• Work instruction:
Everything in the listing should be transcribed exactly, apart from the pictures.

(Beginning of Data extract)

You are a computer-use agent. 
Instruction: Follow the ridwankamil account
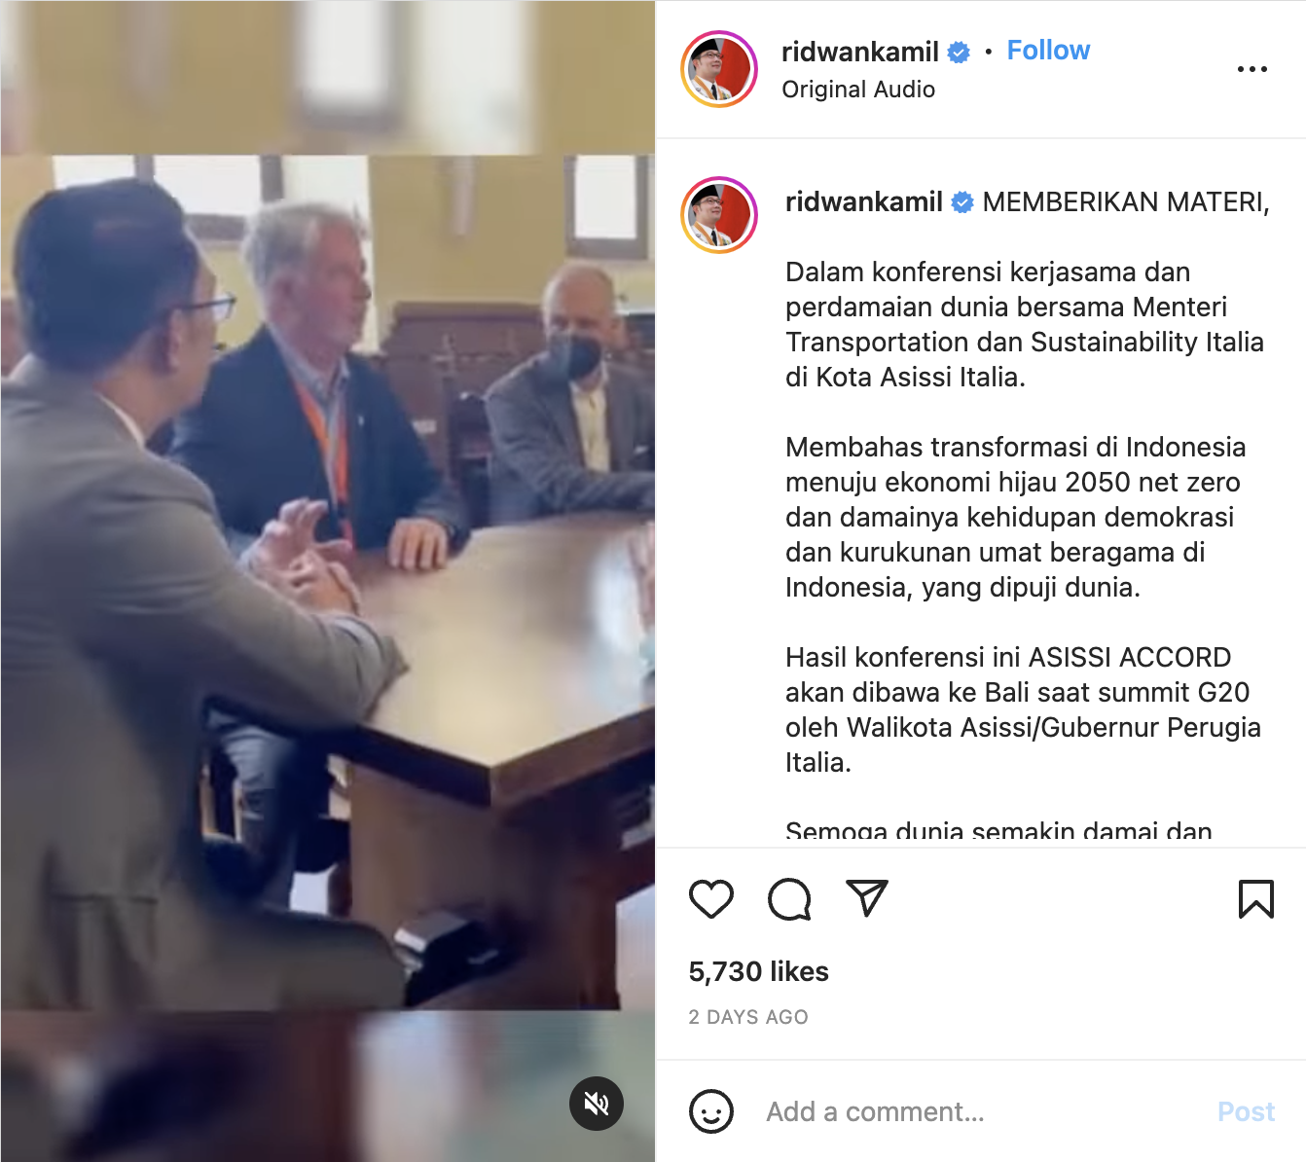pyautogui.click(x=1048, y=51)
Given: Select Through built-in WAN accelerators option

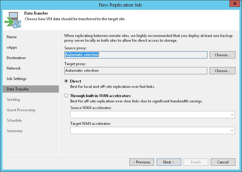Looking at the screenshot, I should (x=66, y=95).
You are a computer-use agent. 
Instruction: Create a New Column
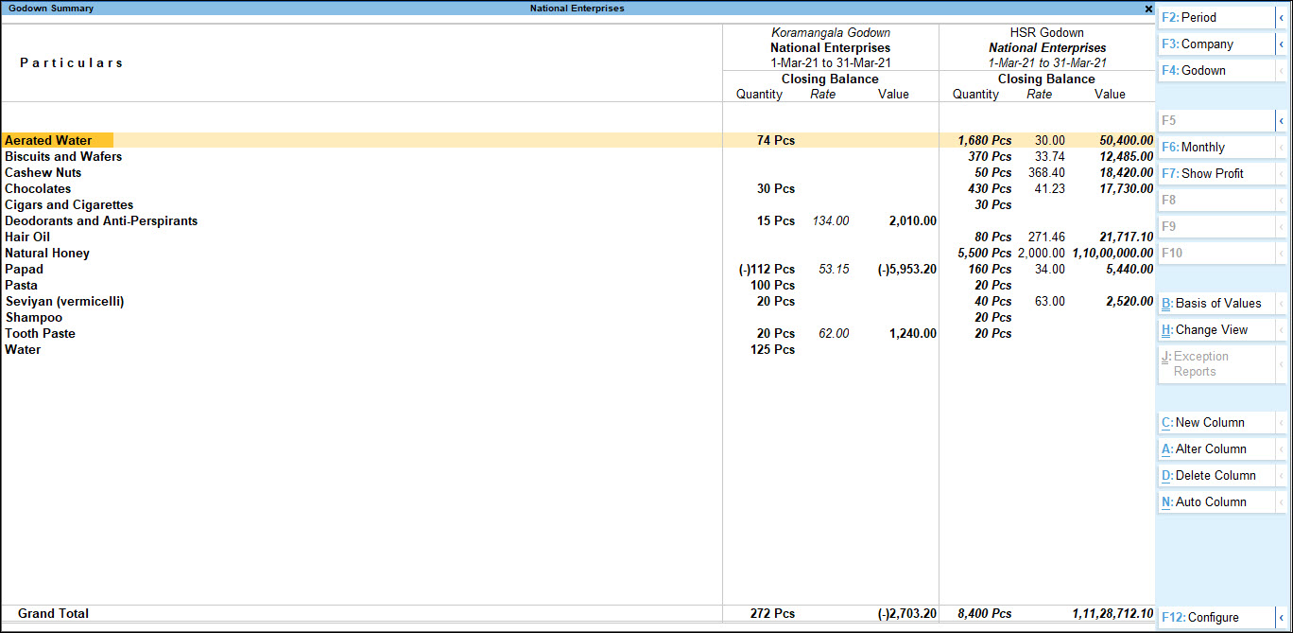click(x=1215, y=422)
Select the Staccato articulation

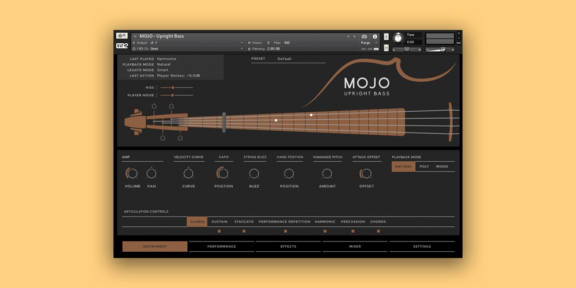pyautogui.click(x=244, y=222)
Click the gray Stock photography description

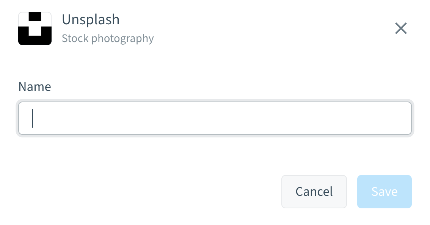[x=108, y=39]
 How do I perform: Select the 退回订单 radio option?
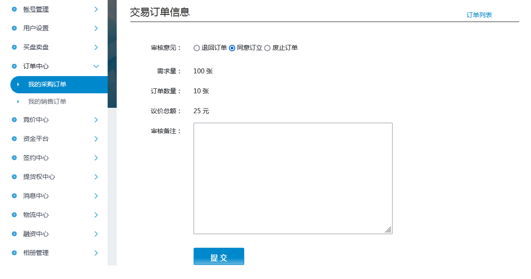point(197,48)
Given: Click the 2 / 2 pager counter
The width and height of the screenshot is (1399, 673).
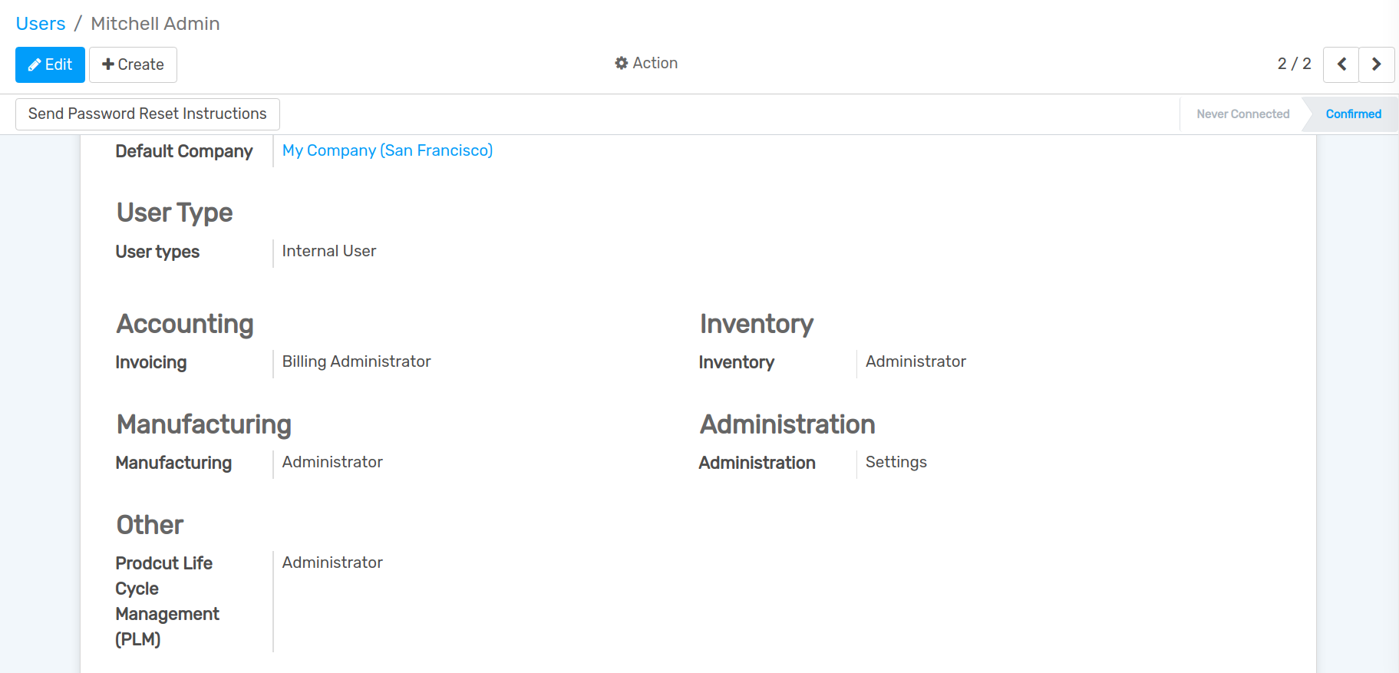Looking at the screenshot, I should click(x=1294, y=64).
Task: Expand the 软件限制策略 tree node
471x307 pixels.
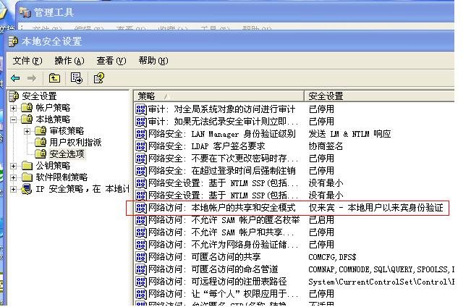Action: 14,177
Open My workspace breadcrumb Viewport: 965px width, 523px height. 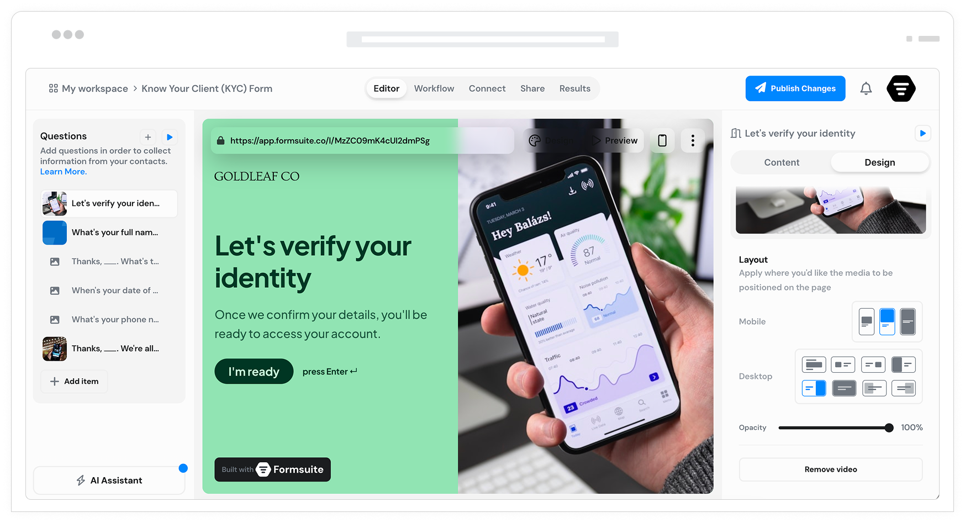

(End of Data extract)

• Written reply:
You are a computer-use agent. 
Instruction: Follow the ridwankamil account
pyautogui.click(x=1048, y=51)
Given: Select Through built-in WAN accelerators option

Looking at the screenshot, I should (x=66, y=95).
You are a computer-use agent. 
Instruction: Create a New Column
click(x=1215, y=422)
Select the Staccato articulation

pyautogui.click(x=244, y=222)
Click the gray Stock photography description

[x=108, y=39]
 How do I perform: Select the 退回订单 radio option?
point(197,48)
Given: Click the 2 / 2 pager counter
The width and height of the screenshot is (1399, 673).
Looking at the screenshot, I should click(x=1294, y=64).
Task: Expand the 软件限制策略 tree node
471x307 pixels.
Action: 14,177
Open My workspace breadcrumb Viewport: 965px width, 523px height. 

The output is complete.